• [Records provided]:
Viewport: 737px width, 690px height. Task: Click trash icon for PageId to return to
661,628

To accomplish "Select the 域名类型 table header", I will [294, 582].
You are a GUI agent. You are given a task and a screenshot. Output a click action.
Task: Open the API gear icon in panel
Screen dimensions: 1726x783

• [Your goal]:
Everything in the listing needs to appear again exactly.

• [Exercise output]:
Viewport: 737px width, 690px height. Task: Click trash icon for PageId to return to
661,628

To accomplish "Select the 域名类型 table header", I will [294, 582].
You are a GUI agent. You are given a task and a screenshot. Output a click action.
Task: Open the API gear icon in panel
Screen dimensions: 1726x783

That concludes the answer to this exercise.